La almohada, por sinécdoque, representa el dormitorio, donde suceden los sueños buenos y los malos, rima LXVIII (61): “Noté al incorporarme/ húmeda la almohada/ y por primera vez sentí, al notarlo, / de un amargo placer henchirse el alma”

No podía faltar la presencia del templo gótico, testimonio de época, y esas sensaciones propias de la noche y su soledad, rima LXX (59): “En las noches de invierno, si un medroso/ por la desierta plaza/ se atrevía a cruzar, al divisarme/ el paso aceleraba”

El romancillo de la rima LXXIII (71) relata paso a paso el entierro de una niña y muestra el escenario en el que sucede, la alcoba, la salida de la casa hasta el templo, el toque de Ánimas, las puertas que gimen, el sonido del péndulo, el chisporroteo de los cirios, la piqueta del sepulturero. Datos que acompañan al rito funerario.

La última estrofa de la rima LXXV (23), muestra la alienación a la que aboca la vida en la ciudad, advierte de una situación en la que han desaparecido los vínculos afectivos, en donde el otro depende de los intereses, que conforman su actitud variable: “Yo no sé si ese mundo de visiones/ vive fuera o dentro de nosotros:/ pero sé que conozco a mucha gente/ a quienes no conozco”

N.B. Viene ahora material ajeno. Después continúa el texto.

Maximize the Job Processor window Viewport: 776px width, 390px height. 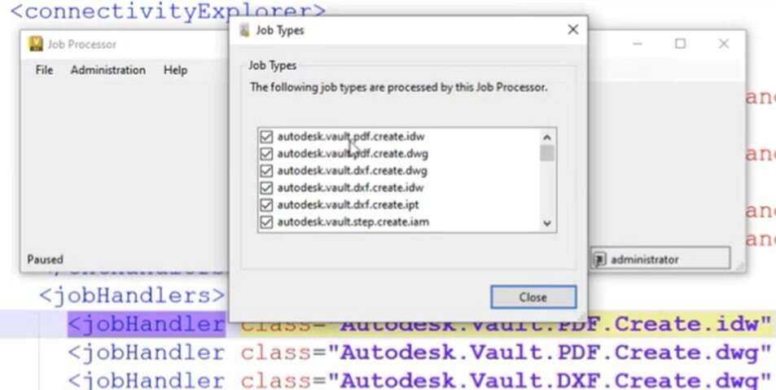click(680, 44)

(El presente artículo, publicado en el nº 24 de nuestra revista, incluye unas ilustraciones del autor del artículo que podéis ver pinchando AQUÍ).

José Luis Martínez Valero

P.S. Olvidaba decirles que la casa Bécquer se encuentra en Madrid, calle Claudio Coello. En ella una lápida recuerda que: En esta casa murió Gustavo Adolfo Bécquer, el poeta del amor y del dolor.